Global pharma major Lupin Limited (Lupin) on Wednesday announced that it has received approval from the United States Food and Drug Administration (U.S. FDA) for its Abbreviated New Drug Application for Loteprednol Etabonate Ophthalmic Suspension, 0.2 per cent, to market a generic equivalent to the reference listed drug (RLD) Alrex® Ophthalmic Suspension, 0.2 per cent, of Bausch & Lomb Inc., the company announced through an exchange filing.

The product will be manufactured at Lupin’s Pithampur facility in India.

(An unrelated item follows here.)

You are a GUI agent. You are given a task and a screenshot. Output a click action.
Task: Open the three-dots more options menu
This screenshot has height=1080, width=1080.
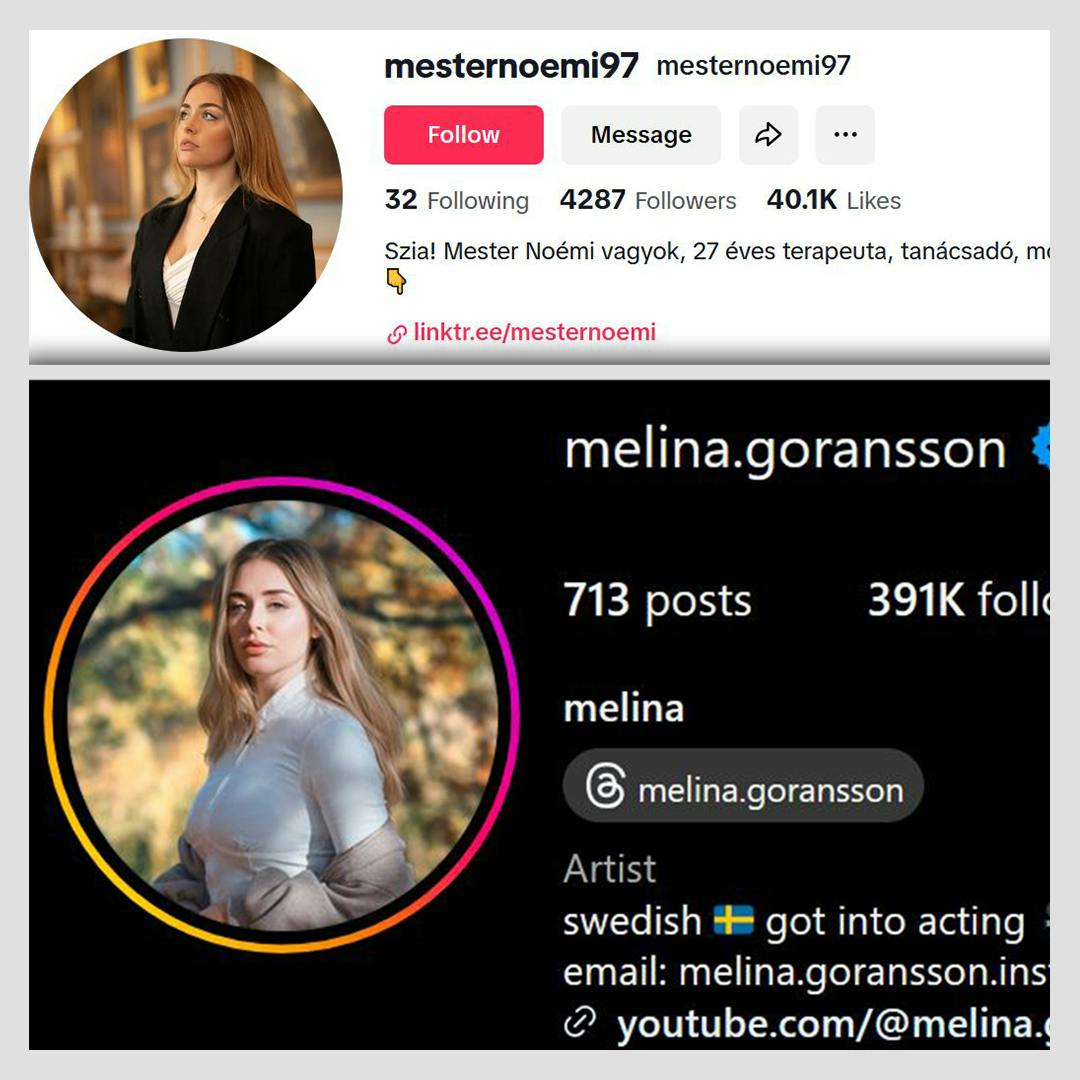click(x=845, y=134)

Loteprednol Etabonate Ophthalmic Suspension, 0.2 per cent, is indicated for the temporary relief of the signs and symptoms of seasonal allergic conjunctivitis.

Lupin Limited shares

The shares of Lupin Limited on Wednesday at 3;p30 pm IST were at Rs 1,288, up by 0.42 per cent.

About Lupin

Lupin is an innovation-led transnational pharmaceutical company headquartered in Mumbai, India. The Company develops and commercializes a wide range of branded and generic formulations, biotechnology products, and APIs in over 100 markets in the U.S., India, South Africa, and across the Asia Pacific (APAC), Latin America (LATAM), Europe, and Middle East regions.